About 40 people have been wounded over the same period and at least six people abducted, according to press reports.

Elements of the Armed Islamic Group (GIA) led by Antar Zouabri are known to be active in the region where the attack took place. Zouabri opposes Algerian President Abdelaziz Bouteflika's attempts to broker peace with armed Islamic groups.

Another group, Hassan Hattab's Salafist Group for Preaching and Combat (GSPC) has also rejected the president's overtures.

Both groups consider Ramadam as a propitious time for a Jihad, or holy war. Since the start of the Islamic insurgency in Algeria seven years ago, attacks have regularly intensified in the run-up to and during Ramadan.

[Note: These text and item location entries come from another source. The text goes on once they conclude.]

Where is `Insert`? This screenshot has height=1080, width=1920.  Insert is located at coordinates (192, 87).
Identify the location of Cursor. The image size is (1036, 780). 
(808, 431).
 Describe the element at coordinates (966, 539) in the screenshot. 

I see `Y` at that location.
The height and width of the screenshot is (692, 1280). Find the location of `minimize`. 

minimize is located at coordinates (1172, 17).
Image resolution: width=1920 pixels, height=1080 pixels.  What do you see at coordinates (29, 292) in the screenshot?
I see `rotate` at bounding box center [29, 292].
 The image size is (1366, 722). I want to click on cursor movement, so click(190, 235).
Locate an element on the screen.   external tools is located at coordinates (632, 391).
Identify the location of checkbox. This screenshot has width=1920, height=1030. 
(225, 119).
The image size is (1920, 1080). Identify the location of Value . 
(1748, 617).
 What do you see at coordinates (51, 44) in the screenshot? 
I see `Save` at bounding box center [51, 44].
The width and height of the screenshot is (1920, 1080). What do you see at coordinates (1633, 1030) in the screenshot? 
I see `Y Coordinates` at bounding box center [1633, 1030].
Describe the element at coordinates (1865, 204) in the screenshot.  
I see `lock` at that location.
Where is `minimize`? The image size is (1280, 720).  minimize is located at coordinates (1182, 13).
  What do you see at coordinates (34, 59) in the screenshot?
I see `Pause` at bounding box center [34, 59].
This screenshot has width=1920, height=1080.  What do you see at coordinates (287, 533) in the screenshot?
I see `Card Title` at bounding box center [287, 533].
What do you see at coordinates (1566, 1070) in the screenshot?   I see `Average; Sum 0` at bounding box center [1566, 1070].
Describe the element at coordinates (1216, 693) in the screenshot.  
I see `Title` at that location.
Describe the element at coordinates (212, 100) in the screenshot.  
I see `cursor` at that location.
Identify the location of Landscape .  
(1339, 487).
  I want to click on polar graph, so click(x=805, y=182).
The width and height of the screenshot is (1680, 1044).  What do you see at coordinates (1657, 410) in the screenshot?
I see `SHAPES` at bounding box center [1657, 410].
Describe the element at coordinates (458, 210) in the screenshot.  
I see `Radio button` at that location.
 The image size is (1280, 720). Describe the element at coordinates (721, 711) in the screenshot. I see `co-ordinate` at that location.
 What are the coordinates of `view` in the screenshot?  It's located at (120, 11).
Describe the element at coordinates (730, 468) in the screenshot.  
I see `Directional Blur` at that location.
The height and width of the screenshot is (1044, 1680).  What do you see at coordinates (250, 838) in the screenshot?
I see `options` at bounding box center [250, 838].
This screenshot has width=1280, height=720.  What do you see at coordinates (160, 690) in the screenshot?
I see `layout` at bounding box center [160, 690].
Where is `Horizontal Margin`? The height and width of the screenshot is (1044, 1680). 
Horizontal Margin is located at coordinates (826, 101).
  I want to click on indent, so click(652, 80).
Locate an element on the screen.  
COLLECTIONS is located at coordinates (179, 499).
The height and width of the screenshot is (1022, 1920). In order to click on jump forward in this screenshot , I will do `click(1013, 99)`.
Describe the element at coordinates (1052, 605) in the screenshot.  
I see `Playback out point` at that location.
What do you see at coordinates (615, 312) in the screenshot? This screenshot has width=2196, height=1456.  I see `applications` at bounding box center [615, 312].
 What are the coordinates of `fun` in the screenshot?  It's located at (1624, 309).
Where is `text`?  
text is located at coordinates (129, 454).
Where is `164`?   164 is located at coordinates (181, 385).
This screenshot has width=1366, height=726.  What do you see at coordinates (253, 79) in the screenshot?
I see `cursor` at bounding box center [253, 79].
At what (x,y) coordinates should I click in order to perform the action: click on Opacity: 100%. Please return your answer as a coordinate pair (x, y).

The GIA makes no distinction between military and civilian targets but the GSPC says it only attacks the security forces or civil servants. Between them, the two groups are thought to have a combined strength of between 5,000 and 7,000 men.

The Algerian government, which canceled 1993 elections that the Islamists were poised to win, has vowed to crack down on armed Islamic groups after Jan. 13.